BEGIN MATERIAL SHOWN

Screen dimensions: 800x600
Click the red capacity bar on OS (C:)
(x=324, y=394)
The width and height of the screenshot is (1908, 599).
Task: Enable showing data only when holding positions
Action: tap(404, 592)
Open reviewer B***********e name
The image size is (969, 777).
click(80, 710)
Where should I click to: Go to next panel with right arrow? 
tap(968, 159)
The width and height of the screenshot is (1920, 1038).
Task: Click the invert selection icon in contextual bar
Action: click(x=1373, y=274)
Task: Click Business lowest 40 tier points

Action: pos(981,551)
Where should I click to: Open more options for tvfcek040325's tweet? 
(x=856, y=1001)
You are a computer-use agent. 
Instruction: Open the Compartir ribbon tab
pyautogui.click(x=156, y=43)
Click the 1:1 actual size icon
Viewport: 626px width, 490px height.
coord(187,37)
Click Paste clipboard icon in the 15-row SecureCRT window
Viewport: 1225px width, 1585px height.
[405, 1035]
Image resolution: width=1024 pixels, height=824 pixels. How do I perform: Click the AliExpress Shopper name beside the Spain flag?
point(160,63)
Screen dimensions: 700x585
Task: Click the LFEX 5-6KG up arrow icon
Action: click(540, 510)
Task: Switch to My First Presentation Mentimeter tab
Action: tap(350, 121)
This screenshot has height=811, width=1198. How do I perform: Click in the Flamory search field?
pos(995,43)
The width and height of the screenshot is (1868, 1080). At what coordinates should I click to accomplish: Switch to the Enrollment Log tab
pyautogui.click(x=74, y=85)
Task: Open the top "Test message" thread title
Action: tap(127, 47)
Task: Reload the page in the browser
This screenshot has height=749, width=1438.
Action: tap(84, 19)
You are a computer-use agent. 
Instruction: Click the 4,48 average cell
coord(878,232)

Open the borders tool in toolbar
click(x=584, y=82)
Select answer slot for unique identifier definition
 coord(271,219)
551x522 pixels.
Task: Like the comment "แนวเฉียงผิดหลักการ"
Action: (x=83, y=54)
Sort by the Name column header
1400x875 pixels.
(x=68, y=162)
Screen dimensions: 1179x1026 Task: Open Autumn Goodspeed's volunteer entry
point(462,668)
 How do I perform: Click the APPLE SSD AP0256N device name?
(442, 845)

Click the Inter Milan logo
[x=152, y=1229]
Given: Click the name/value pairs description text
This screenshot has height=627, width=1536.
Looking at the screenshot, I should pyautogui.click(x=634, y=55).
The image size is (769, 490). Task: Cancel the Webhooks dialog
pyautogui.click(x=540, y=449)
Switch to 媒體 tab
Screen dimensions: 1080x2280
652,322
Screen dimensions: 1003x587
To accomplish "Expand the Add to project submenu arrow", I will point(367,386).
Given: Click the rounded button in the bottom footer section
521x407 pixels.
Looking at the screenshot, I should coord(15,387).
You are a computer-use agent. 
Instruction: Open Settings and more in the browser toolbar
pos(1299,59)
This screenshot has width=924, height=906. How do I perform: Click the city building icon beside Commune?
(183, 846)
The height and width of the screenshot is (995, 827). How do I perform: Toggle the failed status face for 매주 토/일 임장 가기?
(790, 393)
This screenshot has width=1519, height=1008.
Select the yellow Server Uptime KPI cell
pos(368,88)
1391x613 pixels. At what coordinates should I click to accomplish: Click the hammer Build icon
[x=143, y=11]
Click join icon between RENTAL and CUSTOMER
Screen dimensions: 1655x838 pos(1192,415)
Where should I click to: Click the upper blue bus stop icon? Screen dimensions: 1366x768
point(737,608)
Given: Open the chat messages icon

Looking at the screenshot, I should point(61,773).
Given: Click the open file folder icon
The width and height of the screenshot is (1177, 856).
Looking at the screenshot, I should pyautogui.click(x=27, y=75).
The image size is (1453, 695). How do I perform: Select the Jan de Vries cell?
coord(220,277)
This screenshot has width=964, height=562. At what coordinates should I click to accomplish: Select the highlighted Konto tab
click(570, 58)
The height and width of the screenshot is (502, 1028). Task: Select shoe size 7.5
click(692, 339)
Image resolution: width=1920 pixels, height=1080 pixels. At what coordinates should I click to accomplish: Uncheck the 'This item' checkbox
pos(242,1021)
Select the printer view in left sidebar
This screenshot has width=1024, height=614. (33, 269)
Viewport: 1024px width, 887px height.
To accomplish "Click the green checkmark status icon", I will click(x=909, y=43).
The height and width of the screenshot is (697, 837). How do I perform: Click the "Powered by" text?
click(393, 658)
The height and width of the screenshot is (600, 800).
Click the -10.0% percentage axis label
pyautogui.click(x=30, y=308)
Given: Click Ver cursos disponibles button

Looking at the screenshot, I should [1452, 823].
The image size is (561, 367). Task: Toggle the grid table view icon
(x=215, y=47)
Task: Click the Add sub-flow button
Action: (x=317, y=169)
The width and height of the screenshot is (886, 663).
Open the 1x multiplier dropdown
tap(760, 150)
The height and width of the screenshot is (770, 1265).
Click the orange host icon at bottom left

END MATERIAL SHOWN

## WORK ITEM
Could you restate the records above word for word?

## EXERCISE RESULT
Screen dimensions: 800x600
Click the red capacity bar on OS (C:)
(x=324, y=394)
The width and height of the screenshot is (1908, 599).
Task: Enable showing data only when holding positions
Action: tap(404, 592)
Open reviewer B***********e name
The image size is (969, 777).
click(80, 710)
Where should I click to: Go to next panel with right arrow? 
tap(968, 159)
The width and height of the screenshot is (1920, 1038).
Task: Click the invert selection icon in contextual bar
Action: click(x=1373, y=274)
Task: Click Business lowest 40 tier points

Action: pos(981,551)
Where should I click to: Open more options for tvfcek040325's tweet? 
(x=856, y=1001)
You are a computer-use agent. 
Instruction: Open the Compartir ribbon tab
pyautogui.click(x=156, y=43)
Click the 1:1 actual size icon
Viewport: 626px width, 490px height.
coord(187,37)
Click Paste clipboard icon in the 15-row SecureCRT window
Viewport: 1225px width, 1585px height.
[405, 1035]
Image resolution: width=1024 pixels, height=824 pixels. How do I perform: Click the AliExpress Shopper name beside the Spain flag?
point(160,63)
Screen dimensions: 700x585
Task: Click the LFEX 5-6KG up arrow icon
Action: click(540, 510)
Task: Switch to My First Presentation Mentimeter tab
Action: tap(350, 121)
This screenshot has height=811, width=1198. How do I perform: Click in the Flamory search field?
pos(995,43)
The width and height of the screenshot is (1868, 1080). At what coordinates should I click to accomplish: Switch to the Enrollment Log tab
pyautogui.click(x=74, y=85)
Task: Open the top "Test message" thread title
Action: tap(127, 47)
Task: Reload the page in the browser
This screenshot has height=749, width=1438.
Action: tap(84, 19)
You are a computer-use agent. 
Instruction: Click the 4,48 average cell
coord(878,232)

Open the borders tool in toolbar
click(x=584, y=82)
Select answer slot for unique identifier definition
 coord(271,219)
551x522 pixels.
Task: Like the comment "แนวเฉียงผิดหลักการ"
Action: (x=83, y=54)
Sort by the Name column header
1400x875 pixels.
(x=68, y=162)
Screen dimensions: 1179x1026 Task: Open Autumn Goodspeed's volunteer entry
point(462,668)
 How do I perform: Click the APPLE SSD AP0256N device name?
(442, 845)

Click the Inter Milan logo
[x=152, y=1229]
Given: Click the name/value pairs description text
This screenshot has height=627, width=1536.
Looking at the screenshot, I should pyautogui.click(x=634, y=55).
The image size is (769, 490). Task: Cancel the Webhooks dialog
pyautogui.click(x=540, y=449)
Switch to 媒體 tab
Screen dimensions: 1080x2280
652,322
Screen dimensions: 1003x587
To accomplish "Expand the Add to project submenu arrow", I will point(367,386).
Given: Click the rounded button in the bottom footer section
521x407 pixels.
Looking at the screenshot, I should coord(15,387).
You are a computer-use agent. 
Instruction: Open Settings and more in the browser toolbar
pos(1299,59)
This screenshot has width=924, height=906. How do I perform: Click the city building icon beside Commune?
(183, 846)
The height and width of the screenshot is (995, 827). How do I perform: Toggle the failed status face for 매주 토/일 임장 가기?
(790, 393)
This screenshot has width=1519, height=1008.
Select the yellow Server Uptime KPI cell
pos(368,88)
1391x613 pixels. At what coordinates should I click to accomplish: Click the hammer Build icon
[x=143, y=11]
Click join icon between RENTAL and CUSTOMER
Screen dimensions: 1655x838 pos(1192,415)
Where should I click to: Click the upper blue bus stop icon? Screen dimensions: 1366x768
point(737,608)
Given: Open the chat messages icon

Looking at the screenshot, I should point(61,773).
Given: Click the open file folder icon
The width and height of the screenshot is (1177, 856).
Looking at the screenshot, I should pyautogui.click(x=27, y=75).
The image size is (1453, 695). How do I perform: Select the Jan de Vries cell?
coord(220,277)
This screenshot has width=964, height=562. At what coordinates should I click to accomplish: Select the highlighted Konto tab
click(570, 58)
The height and width of the screenshot is (502, 1028). Task: Select shoe size 7.5
click(692, 339)
Image resolution: width=1920 pixels, height=1080 pixels. At what coordinates should I click to accomplish: Uncheck the 'This item' checkbox
pos(242,1021)
Select the printer view in left sidebar
This screenshot has width=1024, height=614. (33, 269)
Viewport: 1024px width, 887px height.
To accomplish "Click the green checkmark status icon", I will click(x=909, y=43).
The height and width of the screenshot is (697, 837). How do I perform: Click the "Powered by" text?
click(393, 658)
The height and width of the screenshot is (600, 800).
Click the -10.0% percentage axis label
pyautogui.click(x=30, y=308)
Given: Click Ver cursos disponibles button

Looking at the screenshot, I should [1452, 823].
The image size is (561, 367). Task: Toggle the grid table view icon
(x=215, y=47)
Task: Click the Add sub-flow button
Action: (x=317, y=169)
The width and height of the screenshot is (886, 663).
Open the 1x multiplier dropdown
tap(760, 150)
The height and width of the screenshot is (770, 1265).
Click the orange host icon at bottom left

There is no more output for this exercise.